### Short task
Duplicate the lines between the line that contains "This screenshot has width=1474, height=827." and the line that contains "[x=17, y=175]", inclusive, reproducing each one exactly as it appears.

### Records to use
----
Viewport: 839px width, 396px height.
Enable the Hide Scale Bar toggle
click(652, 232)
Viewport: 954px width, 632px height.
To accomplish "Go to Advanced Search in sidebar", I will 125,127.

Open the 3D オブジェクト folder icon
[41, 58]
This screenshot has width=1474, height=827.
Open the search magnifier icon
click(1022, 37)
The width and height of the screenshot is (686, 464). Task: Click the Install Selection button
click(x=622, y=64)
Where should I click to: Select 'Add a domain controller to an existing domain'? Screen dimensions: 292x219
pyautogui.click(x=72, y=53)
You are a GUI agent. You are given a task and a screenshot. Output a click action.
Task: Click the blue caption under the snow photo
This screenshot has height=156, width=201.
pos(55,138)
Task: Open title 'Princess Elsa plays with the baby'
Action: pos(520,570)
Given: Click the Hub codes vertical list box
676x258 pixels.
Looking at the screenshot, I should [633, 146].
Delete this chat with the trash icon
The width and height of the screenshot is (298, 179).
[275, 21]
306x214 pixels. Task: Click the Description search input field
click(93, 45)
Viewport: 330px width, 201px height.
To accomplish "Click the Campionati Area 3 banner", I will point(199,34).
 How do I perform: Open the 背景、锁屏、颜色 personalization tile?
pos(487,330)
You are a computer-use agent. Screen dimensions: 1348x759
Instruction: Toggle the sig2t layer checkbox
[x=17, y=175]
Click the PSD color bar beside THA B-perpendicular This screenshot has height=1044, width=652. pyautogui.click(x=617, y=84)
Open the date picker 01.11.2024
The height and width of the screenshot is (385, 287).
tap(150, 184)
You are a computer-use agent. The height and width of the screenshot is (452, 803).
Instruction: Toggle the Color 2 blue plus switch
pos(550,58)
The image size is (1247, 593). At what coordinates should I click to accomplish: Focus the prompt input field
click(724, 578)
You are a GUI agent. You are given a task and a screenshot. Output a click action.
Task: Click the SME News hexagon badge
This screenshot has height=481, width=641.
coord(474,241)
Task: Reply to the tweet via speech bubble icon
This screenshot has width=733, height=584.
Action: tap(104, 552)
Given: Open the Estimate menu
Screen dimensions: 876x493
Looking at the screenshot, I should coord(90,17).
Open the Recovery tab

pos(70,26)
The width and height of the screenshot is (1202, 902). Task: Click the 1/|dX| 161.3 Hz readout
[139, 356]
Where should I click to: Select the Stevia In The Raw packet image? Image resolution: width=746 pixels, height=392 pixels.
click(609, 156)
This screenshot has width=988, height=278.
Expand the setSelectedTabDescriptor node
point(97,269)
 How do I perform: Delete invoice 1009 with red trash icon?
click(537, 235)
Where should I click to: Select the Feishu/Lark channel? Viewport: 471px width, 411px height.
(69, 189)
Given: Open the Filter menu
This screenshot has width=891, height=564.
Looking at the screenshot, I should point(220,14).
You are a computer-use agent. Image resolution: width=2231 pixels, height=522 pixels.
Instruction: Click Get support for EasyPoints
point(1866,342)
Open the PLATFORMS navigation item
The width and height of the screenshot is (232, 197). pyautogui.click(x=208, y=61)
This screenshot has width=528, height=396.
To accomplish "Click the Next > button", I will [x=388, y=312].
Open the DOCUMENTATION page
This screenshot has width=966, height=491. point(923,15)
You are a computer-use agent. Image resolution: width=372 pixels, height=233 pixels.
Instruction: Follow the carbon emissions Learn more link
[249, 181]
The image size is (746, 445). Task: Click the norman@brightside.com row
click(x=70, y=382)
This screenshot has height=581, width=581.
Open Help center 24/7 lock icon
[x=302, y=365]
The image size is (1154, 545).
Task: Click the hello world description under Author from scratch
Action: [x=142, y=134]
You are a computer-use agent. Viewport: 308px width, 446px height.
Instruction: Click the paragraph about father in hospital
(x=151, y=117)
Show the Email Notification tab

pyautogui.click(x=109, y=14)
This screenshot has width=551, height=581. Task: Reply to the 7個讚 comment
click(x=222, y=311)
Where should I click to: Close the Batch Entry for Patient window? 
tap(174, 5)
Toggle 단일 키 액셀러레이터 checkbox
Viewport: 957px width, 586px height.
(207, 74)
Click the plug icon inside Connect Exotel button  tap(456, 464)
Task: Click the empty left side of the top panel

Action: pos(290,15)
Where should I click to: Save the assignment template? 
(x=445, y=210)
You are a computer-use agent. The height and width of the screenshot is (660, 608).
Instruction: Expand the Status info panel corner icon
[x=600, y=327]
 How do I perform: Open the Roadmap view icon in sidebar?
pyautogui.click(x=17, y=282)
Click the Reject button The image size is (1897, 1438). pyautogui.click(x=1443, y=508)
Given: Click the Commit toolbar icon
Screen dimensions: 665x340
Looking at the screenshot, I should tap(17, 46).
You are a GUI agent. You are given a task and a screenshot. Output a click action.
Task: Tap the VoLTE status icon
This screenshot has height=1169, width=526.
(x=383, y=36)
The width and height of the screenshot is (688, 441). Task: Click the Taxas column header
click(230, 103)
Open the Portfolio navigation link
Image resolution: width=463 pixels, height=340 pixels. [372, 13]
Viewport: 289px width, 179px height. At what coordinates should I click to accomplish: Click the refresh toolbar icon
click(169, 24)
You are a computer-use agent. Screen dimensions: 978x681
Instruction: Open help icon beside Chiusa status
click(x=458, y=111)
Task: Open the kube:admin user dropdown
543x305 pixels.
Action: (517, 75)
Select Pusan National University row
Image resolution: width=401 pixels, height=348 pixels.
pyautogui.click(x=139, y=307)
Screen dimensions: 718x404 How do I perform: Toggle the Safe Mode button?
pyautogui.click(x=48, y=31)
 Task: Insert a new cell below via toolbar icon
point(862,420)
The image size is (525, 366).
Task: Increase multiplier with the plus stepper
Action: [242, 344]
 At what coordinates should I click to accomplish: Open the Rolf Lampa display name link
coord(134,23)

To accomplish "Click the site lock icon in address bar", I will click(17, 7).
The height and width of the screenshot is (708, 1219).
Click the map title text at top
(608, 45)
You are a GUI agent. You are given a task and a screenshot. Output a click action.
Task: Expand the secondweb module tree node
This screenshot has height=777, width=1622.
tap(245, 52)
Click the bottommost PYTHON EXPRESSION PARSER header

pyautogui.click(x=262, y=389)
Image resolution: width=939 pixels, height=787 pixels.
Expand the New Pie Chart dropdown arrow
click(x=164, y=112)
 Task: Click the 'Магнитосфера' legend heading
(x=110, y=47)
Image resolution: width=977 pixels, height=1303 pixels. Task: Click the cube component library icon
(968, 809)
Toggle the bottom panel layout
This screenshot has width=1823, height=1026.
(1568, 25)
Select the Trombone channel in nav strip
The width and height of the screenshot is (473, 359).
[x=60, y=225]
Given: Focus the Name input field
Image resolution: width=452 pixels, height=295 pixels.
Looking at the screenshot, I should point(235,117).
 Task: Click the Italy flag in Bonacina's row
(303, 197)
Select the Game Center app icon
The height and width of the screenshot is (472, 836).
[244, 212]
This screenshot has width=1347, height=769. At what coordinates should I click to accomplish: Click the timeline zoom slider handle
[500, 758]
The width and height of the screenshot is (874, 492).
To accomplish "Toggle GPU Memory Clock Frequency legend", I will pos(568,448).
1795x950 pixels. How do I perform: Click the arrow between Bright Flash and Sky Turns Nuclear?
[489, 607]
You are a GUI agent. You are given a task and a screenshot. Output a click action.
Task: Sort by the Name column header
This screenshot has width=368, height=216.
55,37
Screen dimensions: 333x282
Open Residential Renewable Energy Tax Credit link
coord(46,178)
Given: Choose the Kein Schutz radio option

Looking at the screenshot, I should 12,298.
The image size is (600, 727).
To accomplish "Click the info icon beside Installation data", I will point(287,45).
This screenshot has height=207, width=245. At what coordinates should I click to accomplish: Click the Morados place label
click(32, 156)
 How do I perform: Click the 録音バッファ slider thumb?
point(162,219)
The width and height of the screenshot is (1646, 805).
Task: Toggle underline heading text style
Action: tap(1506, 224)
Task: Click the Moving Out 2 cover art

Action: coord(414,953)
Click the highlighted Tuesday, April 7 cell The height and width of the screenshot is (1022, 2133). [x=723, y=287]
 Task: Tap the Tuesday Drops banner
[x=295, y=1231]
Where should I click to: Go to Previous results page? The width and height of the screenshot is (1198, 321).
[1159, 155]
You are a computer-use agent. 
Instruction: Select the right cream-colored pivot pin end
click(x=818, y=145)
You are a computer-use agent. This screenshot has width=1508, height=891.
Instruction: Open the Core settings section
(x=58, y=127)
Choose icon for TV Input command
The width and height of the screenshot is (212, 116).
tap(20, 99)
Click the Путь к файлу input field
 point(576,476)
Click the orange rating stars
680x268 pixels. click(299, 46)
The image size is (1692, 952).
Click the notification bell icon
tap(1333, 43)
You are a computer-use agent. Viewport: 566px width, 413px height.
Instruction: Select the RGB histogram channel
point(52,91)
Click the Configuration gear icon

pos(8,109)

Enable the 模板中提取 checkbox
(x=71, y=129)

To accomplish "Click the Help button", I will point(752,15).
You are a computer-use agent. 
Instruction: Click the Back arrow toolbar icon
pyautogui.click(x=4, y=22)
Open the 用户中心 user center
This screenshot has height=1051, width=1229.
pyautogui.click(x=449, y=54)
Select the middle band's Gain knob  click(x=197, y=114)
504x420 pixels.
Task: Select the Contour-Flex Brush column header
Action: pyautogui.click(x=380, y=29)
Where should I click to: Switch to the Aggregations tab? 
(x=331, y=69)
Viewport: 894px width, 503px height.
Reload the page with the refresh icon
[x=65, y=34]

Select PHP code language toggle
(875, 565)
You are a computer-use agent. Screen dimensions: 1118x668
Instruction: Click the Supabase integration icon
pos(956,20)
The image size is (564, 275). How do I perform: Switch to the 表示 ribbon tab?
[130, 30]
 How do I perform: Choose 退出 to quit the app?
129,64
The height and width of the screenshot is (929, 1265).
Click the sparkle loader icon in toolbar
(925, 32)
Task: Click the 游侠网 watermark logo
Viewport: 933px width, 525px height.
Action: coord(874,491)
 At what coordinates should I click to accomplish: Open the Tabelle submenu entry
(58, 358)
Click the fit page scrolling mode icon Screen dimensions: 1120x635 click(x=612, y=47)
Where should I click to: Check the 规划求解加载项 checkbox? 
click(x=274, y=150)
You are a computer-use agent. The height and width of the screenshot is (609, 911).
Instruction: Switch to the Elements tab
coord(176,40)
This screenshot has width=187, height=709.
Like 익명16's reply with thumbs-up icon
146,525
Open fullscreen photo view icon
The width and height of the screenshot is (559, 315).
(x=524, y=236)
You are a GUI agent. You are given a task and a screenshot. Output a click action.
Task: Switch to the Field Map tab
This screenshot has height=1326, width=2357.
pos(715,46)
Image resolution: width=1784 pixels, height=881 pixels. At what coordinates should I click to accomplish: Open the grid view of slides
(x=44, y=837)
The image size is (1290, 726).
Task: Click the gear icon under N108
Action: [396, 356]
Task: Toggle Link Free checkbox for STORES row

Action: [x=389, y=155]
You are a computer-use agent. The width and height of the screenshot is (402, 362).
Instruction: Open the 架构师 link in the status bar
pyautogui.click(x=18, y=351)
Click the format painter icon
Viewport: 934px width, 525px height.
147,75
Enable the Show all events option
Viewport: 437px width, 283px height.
----
### Completed task
This screenshot has width=1474, height=827.
Open the search magnifier icon
click(1022, 37)
The width and height of the screenshot is (686, 464). Task: Click the Install Selection button
click(x=622, y=64)
Where should I click to: Select 'Add a domain controller to an existing domain'? Screen dimensions: 292x219
pyautogui.click(x=72, y=53)
You are a GUI agent. You are given a task and a screenshot. Output a click action.
Task: Click the blue caption under the snow photo
This screenshot has height=156, width=201.
pos(55,138)
Task: Open title 'Princess Elsa plays with the baby'
Action: pos(520,570)
Given: Click the Hub codes vertical list box
676x258 pixels.
Looking at the screenshot, I should [633, 146].
Delete this chat with the trash icon
The width and height of the screenshot is (298, 179).
[275, 21]
306x214 pixels. Task: Click the Description search input field
click(93, 45)
Viewport: 330px width, 201px height.
To accomplish "Click the Campionati Area 3 banner", I will point(199,34).
 How do I perform: Open the 背景、锁屏、颜色 personalization tile?
pos(487,330)
You are a computer-use agent. Screen dimensions: 1348x759
Instruction: Toggle the sig2t layer checkbox
[x=17, y=175]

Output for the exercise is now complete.